Mike Ovenden mike.ovenden at homecall.co.uk
Sat Jun 18 00:27:48 BST 2005


>   1. Colin Wyld's extent of Yorkshire Major (Richard Smith)
...
> I think I might take a look at some of these issues in a
> further email.  I've also taken a look at some other methods
> where this, or a similar, idea applies -- there are
> surprisingly many of them.  Again, more in a later email.


Excellent post; I look forward to the next instalment.  My 2 pence ...


There are two aspects: the existence of sets of half leads that cover the
extent, and joining them up.  The former has a connection with groups that's
perhaps worth setting out in more detail.  It applies to other stages too,
but I'll use Minor for a concrete example (some of us might not fancy
ringing extents of Major).

Consider a half lead in which the treble falls into each position precisely
twice.  Each treble position gives rise to two false half lead heads
(FHLHs), one being the inverse of the other.

Here are three half leads illustrating the two FHLHs arising with the treble
in 3rds place.
1   123456  f1=a.inv(b)  f2=b.inv(a)=inv(f1)
2   -1----  -1----       -1----
3   1-----  1-----       1-----
4   -1----  -1----       -1----
5   a       a.inv(b).a   b
6   ---1--  ---1--       ---1--
7   b       a            b.inv(a).b
8   ---1--  ---1--       ---1--
9   ----1-  ----1-       ----1-
10  -----1  -----1       -----1
11  ----1-  ----1-       ----1-
12  -----1  -----1       -----1

Suppose a half lead head x appears in an extent (it could actually be a lead
head or lead end).  Then x.f1 and x.inv(f1) are precluded.  But if x.f1
can't occur, what about its fifth row x.f1.a?  That MUST occur as the
seventh row of the half lead x.f1.a.inv(b) = x.f1^2.  The same thing is true
of any FHLH fi:  if x occurs as a half lead head, x.f cannot occur, and
x.f^2 must occur.

Now construct two sets, L and R, based on that observation.  L will be what
must be present; R will be what can't be.  Start L off by including rounds.
Calculate some elements of R by transposing each element of L (initially
just rounds) by each FHLH in turn.  Now calculate some new elements of L by
transposing each element of R by each FHLH in turn.  And so on, stopping
when no new elements are found.

L comprises all distinct products of an even number of FHLHs.  It clearly
satisfies the required closure property for a group, and it contains the
identity, so yes, it's a permutation group.  R comprises all distinct
products of an odd number of FHLHs, so it can be viewed as either a left or
right coset of L (in whatever), or it will turn out to be identical to L.
If L and R are identical, then the method won't yield an extent in half
leads (the same half lead heads are both required and not allowed);
otherwise there is hope.

If L and R are not identical, then their union is also a group, say G,
comprising all the distinct products of any number of FHLHs.  The group of
possible half lead heads is S(n-1), i.e. keeping treble fixed and permuting
the rest.  S(n-1) now neatly divides up into G and its cosets.  Each coset
of G can be split into two cosets of L that are mutually exclusive.  Hey
presto, a recipe for generating sets of half leads that cover the extent.

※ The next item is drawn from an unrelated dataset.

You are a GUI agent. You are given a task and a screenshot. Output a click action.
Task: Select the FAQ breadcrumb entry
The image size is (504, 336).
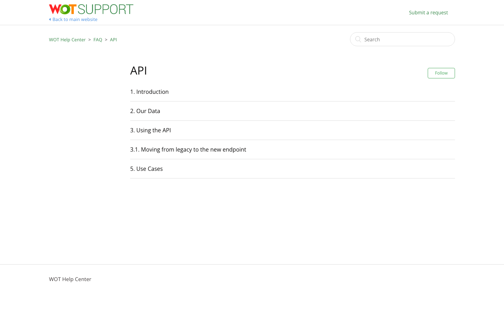tap(98, 40)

In the case of Yorkshire S Major, L is a representation of A6.  I suppose
there are likely to be Major methods where L is considerably smaller that
maybe afford the composer more latitude?

Back to treble dodging or treble place Minor.  The problem of getting an
extent is already solved, trivially, for methods with conventional parity
structure.  If you're willing to consider extents in half leads, it's also
possible to obtain extents for a few other methods.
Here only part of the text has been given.